* Given problem: Convert the listing below into a JSON list of strings, with each line as its own string and blank lines left out.
>>>>
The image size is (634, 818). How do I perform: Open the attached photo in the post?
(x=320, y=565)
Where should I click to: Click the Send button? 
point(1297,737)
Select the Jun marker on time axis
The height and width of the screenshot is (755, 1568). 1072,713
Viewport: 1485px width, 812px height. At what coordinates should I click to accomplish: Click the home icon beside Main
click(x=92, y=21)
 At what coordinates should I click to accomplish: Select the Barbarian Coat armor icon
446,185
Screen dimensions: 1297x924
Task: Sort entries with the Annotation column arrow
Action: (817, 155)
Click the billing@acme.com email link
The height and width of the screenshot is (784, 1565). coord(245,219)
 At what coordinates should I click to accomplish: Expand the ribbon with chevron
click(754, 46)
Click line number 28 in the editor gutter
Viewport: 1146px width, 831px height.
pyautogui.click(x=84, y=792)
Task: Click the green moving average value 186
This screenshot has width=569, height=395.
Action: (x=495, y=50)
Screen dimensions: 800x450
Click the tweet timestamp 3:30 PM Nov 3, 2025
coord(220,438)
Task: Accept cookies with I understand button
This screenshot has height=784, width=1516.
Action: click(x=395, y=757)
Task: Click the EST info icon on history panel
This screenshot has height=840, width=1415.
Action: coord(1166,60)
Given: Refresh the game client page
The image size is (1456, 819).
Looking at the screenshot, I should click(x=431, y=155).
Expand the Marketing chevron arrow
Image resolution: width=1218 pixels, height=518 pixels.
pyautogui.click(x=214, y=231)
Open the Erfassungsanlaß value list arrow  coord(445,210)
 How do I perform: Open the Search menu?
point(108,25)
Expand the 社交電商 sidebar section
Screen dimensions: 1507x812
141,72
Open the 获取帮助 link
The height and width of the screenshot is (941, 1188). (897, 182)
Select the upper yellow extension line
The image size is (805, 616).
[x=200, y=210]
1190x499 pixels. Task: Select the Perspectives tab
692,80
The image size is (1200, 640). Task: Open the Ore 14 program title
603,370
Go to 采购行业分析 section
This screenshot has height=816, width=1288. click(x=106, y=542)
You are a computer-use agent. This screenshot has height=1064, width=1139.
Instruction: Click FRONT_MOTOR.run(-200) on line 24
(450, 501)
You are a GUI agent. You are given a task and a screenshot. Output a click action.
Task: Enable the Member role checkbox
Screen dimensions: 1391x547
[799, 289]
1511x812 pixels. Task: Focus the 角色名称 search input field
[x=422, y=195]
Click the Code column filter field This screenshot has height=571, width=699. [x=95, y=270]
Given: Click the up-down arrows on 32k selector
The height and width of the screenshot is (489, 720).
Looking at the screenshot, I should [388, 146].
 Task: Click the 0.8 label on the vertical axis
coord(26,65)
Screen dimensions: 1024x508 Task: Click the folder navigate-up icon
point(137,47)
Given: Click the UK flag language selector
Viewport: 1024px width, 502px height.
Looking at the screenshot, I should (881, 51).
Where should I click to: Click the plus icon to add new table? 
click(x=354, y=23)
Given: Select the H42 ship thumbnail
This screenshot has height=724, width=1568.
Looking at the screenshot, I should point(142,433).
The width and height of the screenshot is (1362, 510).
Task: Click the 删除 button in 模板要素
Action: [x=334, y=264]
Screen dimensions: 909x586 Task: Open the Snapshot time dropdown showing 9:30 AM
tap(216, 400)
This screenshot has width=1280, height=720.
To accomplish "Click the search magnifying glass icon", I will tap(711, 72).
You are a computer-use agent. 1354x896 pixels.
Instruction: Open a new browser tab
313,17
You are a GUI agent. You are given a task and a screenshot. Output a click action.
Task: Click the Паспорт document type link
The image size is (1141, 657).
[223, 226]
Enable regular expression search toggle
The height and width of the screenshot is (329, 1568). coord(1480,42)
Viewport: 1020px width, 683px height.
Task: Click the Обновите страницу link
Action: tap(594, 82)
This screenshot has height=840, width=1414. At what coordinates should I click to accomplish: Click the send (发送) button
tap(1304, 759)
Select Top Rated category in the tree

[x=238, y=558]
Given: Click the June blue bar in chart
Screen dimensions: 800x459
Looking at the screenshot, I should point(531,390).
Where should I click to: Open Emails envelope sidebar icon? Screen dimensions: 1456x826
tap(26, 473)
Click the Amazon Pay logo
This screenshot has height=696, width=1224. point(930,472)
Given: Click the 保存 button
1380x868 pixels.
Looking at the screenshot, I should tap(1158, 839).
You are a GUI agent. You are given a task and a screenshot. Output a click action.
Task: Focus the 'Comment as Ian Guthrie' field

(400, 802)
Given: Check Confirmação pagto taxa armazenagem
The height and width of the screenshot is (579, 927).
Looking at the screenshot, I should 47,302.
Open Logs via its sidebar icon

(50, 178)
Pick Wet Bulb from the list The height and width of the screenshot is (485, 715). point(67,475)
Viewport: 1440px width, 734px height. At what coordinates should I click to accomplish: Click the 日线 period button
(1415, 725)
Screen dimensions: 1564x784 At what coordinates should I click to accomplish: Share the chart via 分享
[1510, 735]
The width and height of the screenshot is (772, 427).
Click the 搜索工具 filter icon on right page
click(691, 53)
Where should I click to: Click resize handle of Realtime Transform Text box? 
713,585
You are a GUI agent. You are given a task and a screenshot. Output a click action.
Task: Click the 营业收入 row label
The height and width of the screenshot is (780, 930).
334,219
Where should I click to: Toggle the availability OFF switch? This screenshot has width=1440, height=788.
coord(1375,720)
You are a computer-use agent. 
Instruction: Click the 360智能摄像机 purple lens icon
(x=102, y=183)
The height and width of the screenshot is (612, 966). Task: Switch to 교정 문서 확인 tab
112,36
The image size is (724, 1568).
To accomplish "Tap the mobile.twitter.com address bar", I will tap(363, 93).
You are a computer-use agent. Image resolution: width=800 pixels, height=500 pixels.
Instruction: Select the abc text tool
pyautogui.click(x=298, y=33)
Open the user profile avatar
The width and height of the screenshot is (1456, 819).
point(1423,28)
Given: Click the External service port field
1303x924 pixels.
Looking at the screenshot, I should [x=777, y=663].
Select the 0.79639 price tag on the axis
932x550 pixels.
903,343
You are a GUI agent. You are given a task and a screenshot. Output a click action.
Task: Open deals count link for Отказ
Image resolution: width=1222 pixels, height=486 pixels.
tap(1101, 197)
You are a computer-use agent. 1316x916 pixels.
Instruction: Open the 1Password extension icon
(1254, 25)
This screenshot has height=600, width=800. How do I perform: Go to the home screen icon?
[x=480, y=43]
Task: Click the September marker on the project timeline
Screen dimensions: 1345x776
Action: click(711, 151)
<<<<
* Result of the task:
[
  "The image size is (634, 818). How do I perform: Open the attached photo in the post?",
  "(x=320, y=565)",
  "Where should I click to: Click the Send button? ",
  "point(1297,737)",
  "Select the Jun marker on time axis",
  "The height and width of the screenshot is (755, 1568). 1072,713",
  "Viewport: 1485px width, 812px height. At what coordinates should I click to accomplish: Click the home icon beside Main",
  "click(x=92, y=21)",
  " At what coordinates should I click to accomplish: Select the Barbarian Coat armor icon",
  "446,185",
  "Screen dimensions: 1297x924",
  "Task: Sort entries with the Annotation column arrow",
  "Action: (817, 155)",
  "Click the billing@acme.com email link",
  "The height and width of the screenshot is (784, 1565). coord(245,219)",
  " At what coordinates should I click to accomplish: Expand the ribbon with chevron",
  "click(754, 46)",
  "Click line number 28 in the editor gutter",
  "Viewport: 1146px width, 831px height.",
  "pyautogui.click(x=84, y=792)",
  "Task: Click the green moving average value 186",
  "This screenshot has width=569, height=395.",
  "Action: (x=495, y=50)",
  "Screen dimensions: 800x450",
  "Click the tweet timestamp 3:30 PM Nov 3, 2025",
  "coord(220,438)",
  "Task: Accept cookies with I understand button",
  "This screenshot has height=784, width=1516.",
  "Action: click(x=395, y=757)",
  "Task: Click the EST info icon on history panel",
  "This screenshot has height=840, width=1415.",
  "Action: coord(1166,60)",
  "Given: Refresh the game client page",
  "The image size is (1456, 819).",
  "Looking at the screenshot, I should click(x=431, y=155).",
  "Expand the Marketing chevron arrow",
  "Image resolution: width=1218 pixels, height=518 pixels.",
  "pyautogui.click(x=214, y=231)",
  "Open the Erfassungsanlaß value list arrow  coord(445,210)",
  " How do I perform: Open the Search menu?",
  "point(108,25)",
  "Expand the 社交電商 sidebar section",
  "Screen dimensions: 1507x812",
  "141,72",
  "Open the 获取帮助 link",
  "The height and width of the screenshot is (941, 1188). (897, 182)",
  "Select the upper yellow extension line",
  "The image size is (805, 616).",
  "[x=200, y=210]",
  "1190x499 pixels. Task: Select the Perspectives tab",
  "692,80",
  "The image size is (1200, 640). Task: Open the Ore 14 program title",
  "603,370",
  "Go to 采购行业分析 section",
  "This screenshot has height=816, width=1288. click(x=106, y=542)",
  "You are a computer-use agent. This screenshot has height=1064, width=1139.",
  "Instruction: Click FRONT_MOTOR.run(-200) on line 24",
  "(450, 501)",
  "You are a GUI agent. You are given a task and a screenshot. Output a click action.",
  "Task: Enable the Member role checkbox",
  "Screen dimensions: 1391x547",
  "[799, 289]",
  "1511x812 pixels. Task: Focus the 角色名称 search input field",
  "[x=422, y=195]",
  "Click the Code column filter field This screenshot has height=571, width=699. [x=95, y=270]",
  "Given: Click the up-down arrows on 32k selector",
  "The height and width of the screenshot is (489, 720).",
  "Looking at the screenshot, I should [388, 146].",
  " Task: Click the 0.8 label on the vertical axis",
  "coord(26,65)",
  "Screen dimensions: 1024x508 Task: Click the folder navigate-up icon",
  "point(137,47)",
  "Given: Click the UK flag language selector",
  "Viewport: 1024px width, 502px height.",
  "Looking at the screenshot, I should (881, 51).",
  "Where should I click to: Click the plus icon to add new table? ",
  "click(x=354, y=23)",
  "Given: Select the H42 ship thumbnail",
  "This screenshot has height=724, width=1568.",
  "Looking at the screenshot, I should point(142,433).",
  "The width and height of the screenshot is (1362, 510).",
  "Task: Click the 删除 button in 模板要素",
  "Action: [x=334, y=264]",
  "Screen dimensions: 909x586 Task: Open the Snapshot time dropdown showing 9:30 AM",
  "tap(216, 400)",
  "This screenshot has width=1280, height=720.",
  "To accomplish \"Click the search magnifying glass icon\", I will tap(711, 72).",
  "You are a computer-use agent. 1354x896 pixels.",
  "Instruction: Open a new browser tab",
  "313,17",
  "You are a GUI agent. You are given a task and a screenshot. Output a click action.",
  "Task: Click the Паспорт document type link",
  "The image size is (1141, 657).",
  "[223, 226]",
  "Enable regular expression search toggle",
  "The height and width of the screenshot is (329, 1568). coord(1480,42)",
  "Viewport: 1020px width, 683px height.",
  "Task: Click the Обновите страницу link",
  "Action: tap(594, 82)",
  "This screenshot has height=840, width=1414. At what coordinates should I click to accomplish: Click the send (发送) button",
  "tap(1304, 759)",
  "Select Top Rated category in the tree",
  "[x=238, y=558]",
  "Given: Click the June blue bar in chart",
  "Screen dimensions: 800x459",
  "Looking at the screenshot, I should point(531,390).",
  "Where should I click to: Open Emails envelope sidebar icon? Screen dimensions: 1456x826",
  "tap(26, 473)",
  "Click the Amazon Pay logo",
  "This screenshot has height=696, width=1224. point(930,472)",
  "Given: Click the 保存 button",
  "1380x868 pixels.",
  "Looking at the screenshot, I should tap(1158, 839).",
  "You are a GUI agent. You are given a task and a screenshot. Output a click action.",
  "Task: Focus the 'Comment as Ian Guthrie' field",
  "(400, 802)",
  "Given: Check Confirmação pagto taxa armazenagem",
  "The height and width of the screenshot is (579, 927).",
  "Looking at the screenshot, I should 47,302.",
  "Open Logs via its sidebar icon",
  "(50, 178)",
  "Pick Wet Bulb from the list The height and width of the screenshot is (485, 715). point(67,475)",
  "Viewport: 1440px width, 734px height. At what coordinates should I click to accomplish: Click the 日线 period button",
  "(1415, 725)",
  "Screen dimensions: 1564x784 At what coordinates should I click to accomplish: Share the chart via 分享",
  "[1510, 735]",
  "The width and height of the screenshot is (772, 427).",
  "Click the 搜索工具 filter icon on right page",
  "click(691, 53)",
  "Where should I click to: Click resize handle of Realtime Transform Text box? ",
  "713,585",
  "You are a GUI agent. You are given a task and a screenshot. Output a click action.",
  "Task: Click the 营业收入 row label",
  "The height and width of the screenshot is (780, 930).",
  "334,219",
  "Where should I click to: Toggle the availability OFF switch? This screenshot has width=1440, height=788.",
  "coord(1375,720)",
  "You are a computer-use agent. ",
  "Instruction: Click the 360智能摄像机 purple lens icon",
  "(x=102, y=183)",
  "The height and width of the screenshot is (612, 966). Task: Switch to 교정 문서 확인 tab",
  "112,36",
  "The image size is (724, 1568).",
  "To accomplish \"Tap the mobile.twitter.com address bar\", I will tap(363, 93).",
  "You are a computer-use agent. Image resolution: width=800 pixels, height=500 pixels.",
  "Instruction: Select the abc text tool",
  "pyautogui.click(x=298, y=33)",
  "Open the user profile avatar",
  "The width and height of the screenshot is (1456, 819).",
  "point(1423,28)",
  "Given: Click the External service port field",
  "1303x924 pixels.",
  "Looking at the screenshot, I should [x=777, y=663].",
  "Select the 0.79639 price tag on the axis",
  "932x550 pixels.",
  "903,343",
  "You are a GUI agent. You are given a task and a screenshot. Output a click action.",
  "Task: Open deals count link for Отказ",
  "Image resolution: width=1222 pixels, height=486 pixels.",
  "tap(1101, 197)",
  "You are a computer-use agent. 1316x916 pixels.",
  "Instruction: Open the 1Password extension icon",
  "(1254, 25)",
  "This screenshot has height=600, width=800. How do I perform: Go to the home screen icon?",
  "[x=480, y=43]",
  "Task: Click the September marker on the project timeline",
  "Screen dimensions: 1345x776",
  "Action: click(711, 151)"
]